## Given exercise A
Answer these about the Poetry Daily page:
(i) In which month does the page say a special poem and commentary appear each weekday?
(ii) What birth and death years are given for Gerard Manley Hopkins?
(iii) According to the note to Robert Bridges, how many of the sonnets came "like inspirations unbidden and against my will"?
## Given exercise B
Write out the part of the Poetry Daily page between "Don Selby &" and "wars are rife.", inclusive.

## Selected excerpt

....

Letter from the Editors
Our thanks to Debra Allbery for today's Poet's Pick!
We are bringing you a special poem and commentary each weekday in April as part of our 15th anniversary fund-raising campaign and in celebration of National Poetry Month. Please help us to continue our service to you and to poetry by making a tax-deductible contribution to Poetry Daily. Click here to find out how you can contribute online or by mailing a check or money order, and to see the list of this year's premiums.
Thank you so much for your support. Enjoy today's poem and commentary!
Don Selby & Diane Boller
Debra Allbery's Poetry Month Pick, April 24, 2012
"To Seem the Stranger Lies My Lot, My Life"
by Gerard Manley Hopkins (1844-1889)
To seem the stranger lies my lot, my life
Among strangers. Father and mother dear,
Brothers and sisters are in Christ not near
And he my peace my parting, sword and strife.
England, whose honour O all my heart woos, wife
To my creating thought, would neither hear
Me, were I pleading, plead nor do I: I wear-
y of idle a being but by where wars are rife.
Remove. Not but in all removes I can
Kind love both give and get. Only what word
Wisest my heart breeds dark heaven's baffling ban
Bars or hell's spell thwarts. This to hoard unheard,
Heard unheeded, leaves me a lonely began.
Debra Allbery Comments:
GMH to Robert Bridges; September 1, 1885: I shall shortly have some sonnets to send you, five or more. Four of these came like inspirations unbidden and against my will.

....

## Data block
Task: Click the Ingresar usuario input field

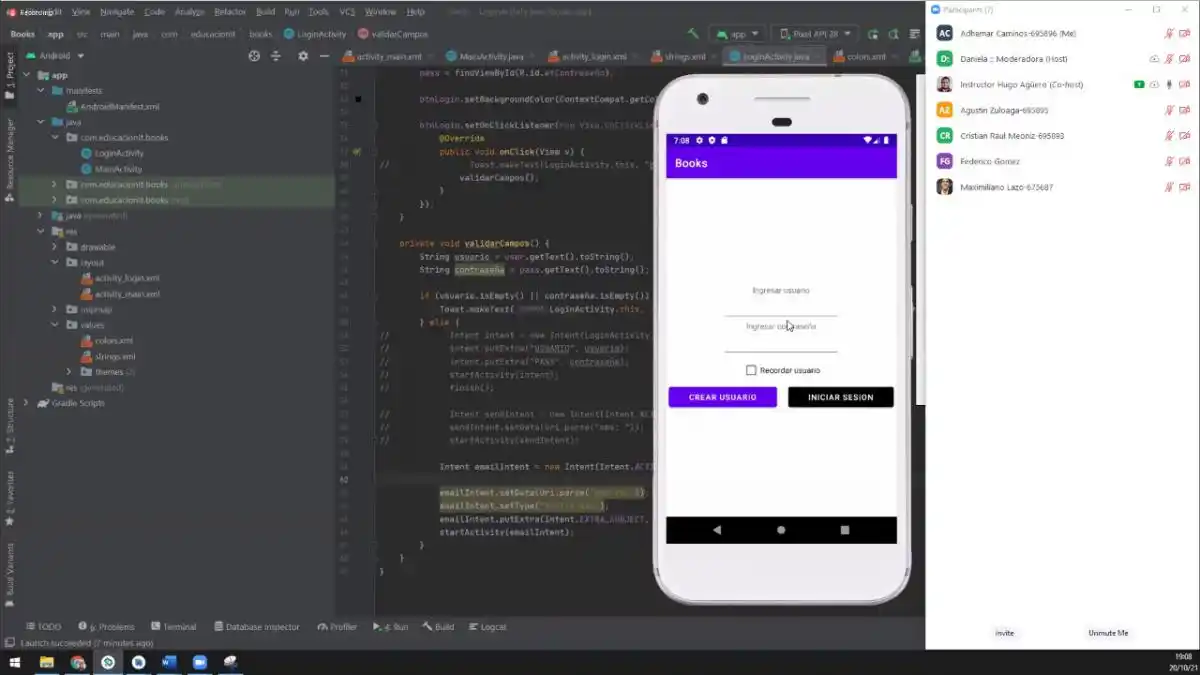Action: pyautogui.click(x=780, y=292)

....

## Reply A
(i) April
(ii) 1844–1889
(iii) Four

## Reply B
Don Selby & Diane Boller
Debra Allbery's Poetry Month Pick, April 24, 2012
"To Seem the Stranger Lies My Lot, My Life"
by Gerard Manley Hopkins (1844-1889)
To seem the stranger lies my lot, my life
Among strangers. Father and mother dear,
Brothers and sisters are in Christ not near
And he my peace my parting, sword and strife.
England, whose honour O all my heart woos, wife
To my creating thought, would neither hear
Me, were I pleading, plead nor do I: I wear-
y of idle a being but by where wars are rife.